All unique attC sites were clustered based on sequence-structure similarity using GraphClust [33] with default parameters modified to “input_win_shift = 100, input_win_size =200, OPTS_fasta2shrep_gspan = ‘-t “3=0,5=80” -M 5 -c 20 --cue -u --stack --seq-graph-t –seq-graph-alph’, GLOBAL_iterations = 4 and GLOBAL_num_clusters = 2”, which pre-defined the number of clusters to be 8. The resulting cluster were manually evaluated to contain the key attC site motifs, i.e.
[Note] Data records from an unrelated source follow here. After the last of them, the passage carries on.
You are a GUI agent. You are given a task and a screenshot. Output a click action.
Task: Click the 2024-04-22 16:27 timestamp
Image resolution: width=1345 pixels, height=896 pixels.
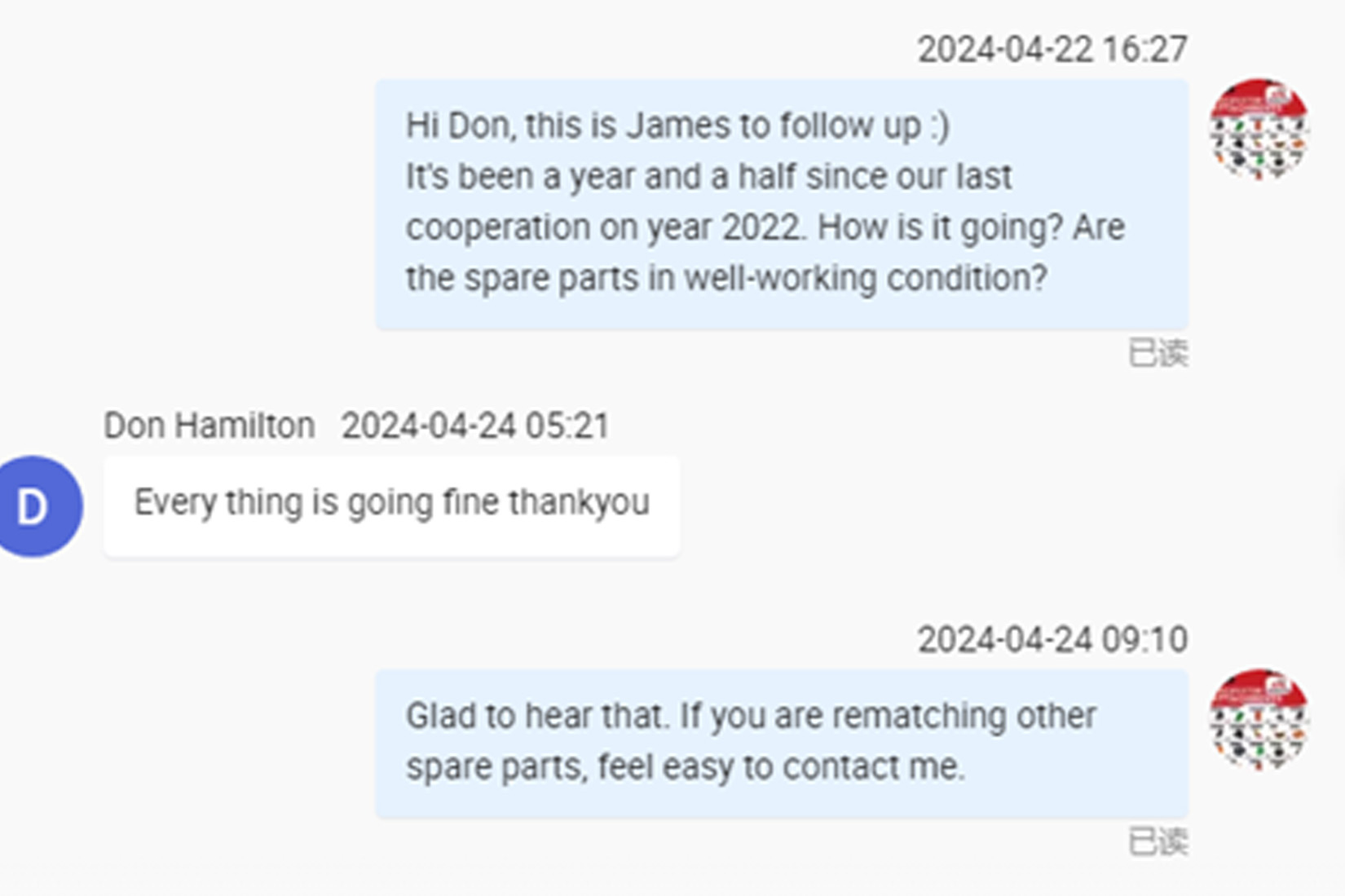[1052, 50]
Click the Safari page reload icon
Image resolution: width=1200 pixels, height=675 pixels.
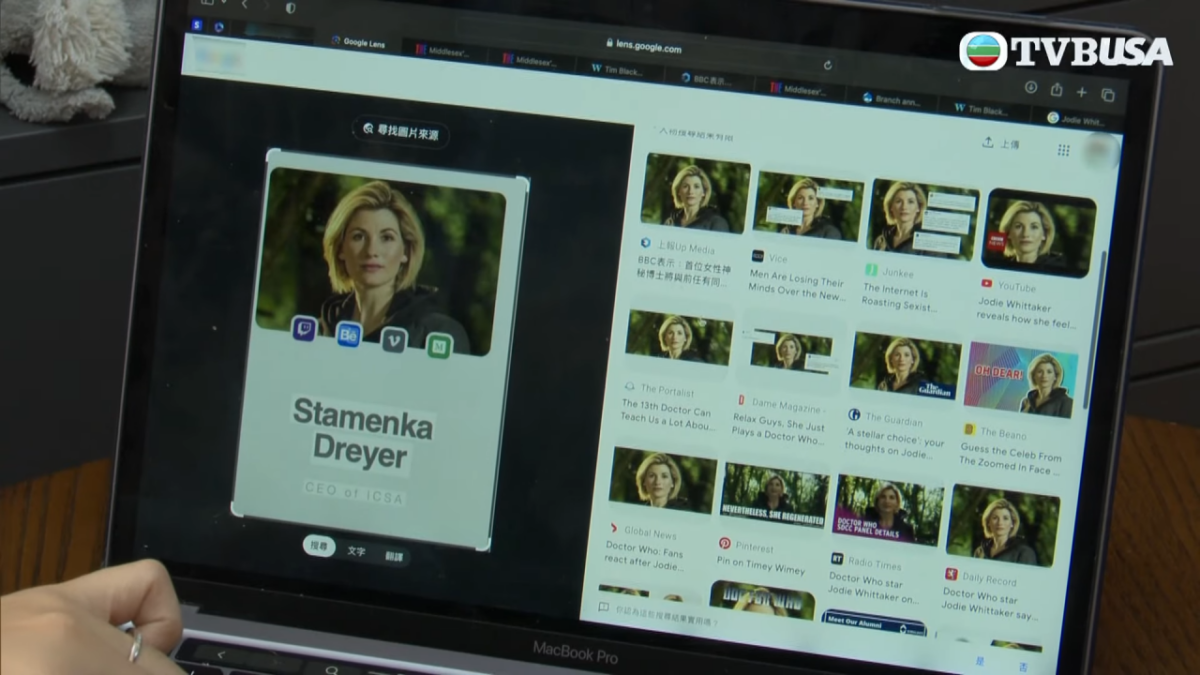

R”/R’ and matching L”/L’, with an extra-helix nucleotide formed in L” due to difference in length with L’, and in addition the presence of second extra-helix nucleotide found in the loop [71]. Then clusters with a structural consensus that did not contained these features were discarded, resulting in 5 structural clusters. Tests for functional enrichment of COG Categories and Gene Ontology were done for each generated cluster. The test was done using Fisher’s exact test [80] comparing the relative number of occurrences of a specific function within the cluster compared to all other ORFs in the catalog. For the test, ORF’s that did not have a functional annotation were discarded together with their attC site. Similarly, attC sites that did not belong to one of the five valid structural clusters were discarded together with their ORFs.